🎯 Goal: switching the client application from a direct connection to Origin to a connection through the proxy (while still keeping Origin as the primary DB).
The sample client application used in this exercise is a simple FastAPI process: we will have to stop it (killing the process running the API) and start it again specifying a different connection mode.
Before doing that, however, let's finish writing the required settings in
the .env
file. Check the full path of the secure-connect-bundle zipfile
you downloaded:
if you went through the Astra CLI path, do so with:
### logs
# locate the bundle zipfile (if Astra CLI setup followed)

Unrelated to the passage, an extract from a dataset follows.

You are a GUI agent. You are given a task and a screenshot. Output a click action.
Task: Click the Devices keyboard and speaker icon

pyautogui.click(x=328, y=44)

grep ASTRA_DB_SECURE_BUNDLE_PATH /workspace/zdm-scenario-katapod/.env
otherwise, you can get the zipfile path by running:
### logs
# locate the bundle zipfile (if Astra Web UI setup followed)

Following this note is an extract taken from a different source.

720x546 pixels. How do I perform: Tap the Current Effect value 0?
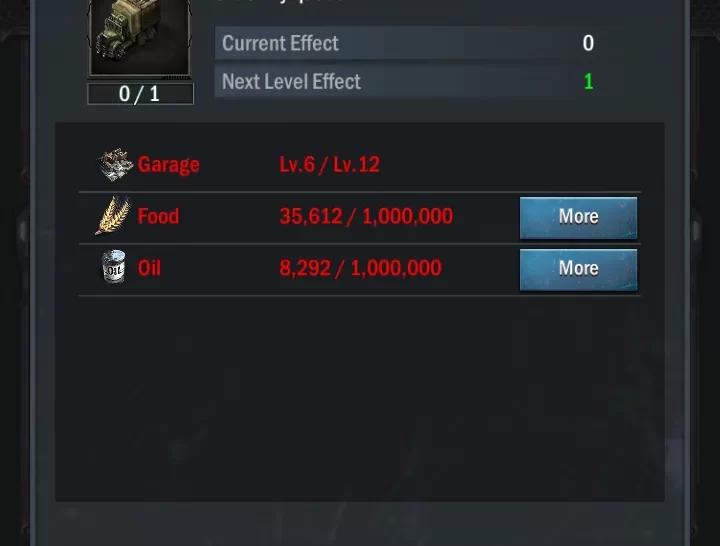(x=588, y=43)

ls /workspace/zdm-scenario-katapod/secure*zip
Get the IP address of the proxy instance as well:
### logs
. /workspace/zdm-scenario-katapod/scenario_scripts/find_addresses.sh
(this time, the commands above will run and print their output on the still-unused "zdm-proxy-logs" console for your convenience while editing the dot-env file.)

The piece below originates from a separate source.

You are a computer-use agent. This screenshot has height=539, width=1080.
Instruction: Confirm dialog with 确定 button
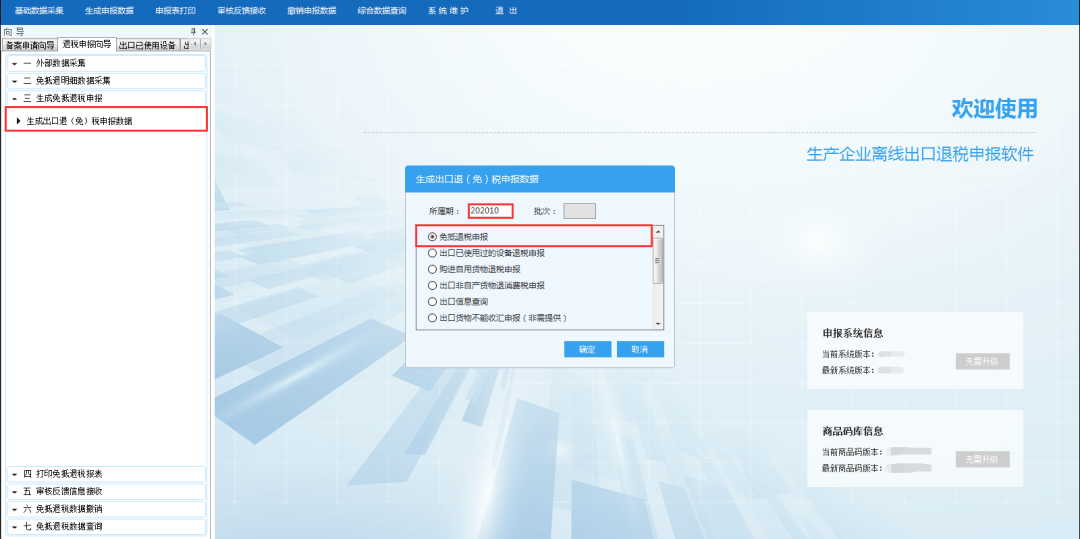(x=587, y=349)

and finally make sure you have the "Client ID" and the "Client Secret" found
in your Astra DB Token. Now you can insert the values of ASTRA_DB_SECURE_BUNDLE_PATH
, ASTRA_DB_CLIENT_ID
, ASTRA_DB_CLIENT_SECRET
and ZDM_HOST_IP
:
### host
nano +7,30 /workspace/zdm-scenario-katapod/client_application/.env
Note: nano
might occasionally fail to start. In that case, hitting Ctrl-C in the console and re-launching the command would help.
Once you save the changes (Ctrl-X, then Y, then Enter in the nano
editor),
restart the API by executing the following, which kills the process in the "api-console" and launches it again:
### {"terminalId": "api", "macrosBefore": ["ctrl_c"]}
# A Ctrl-C to stop the running process ... followed by:
CLIENT_CONNECTION_MODE=ZDM_PROXY uvicorn api:app
This time, the API connects to the proxy. You should see no disruptions in the requests that are running in the "api-client-console".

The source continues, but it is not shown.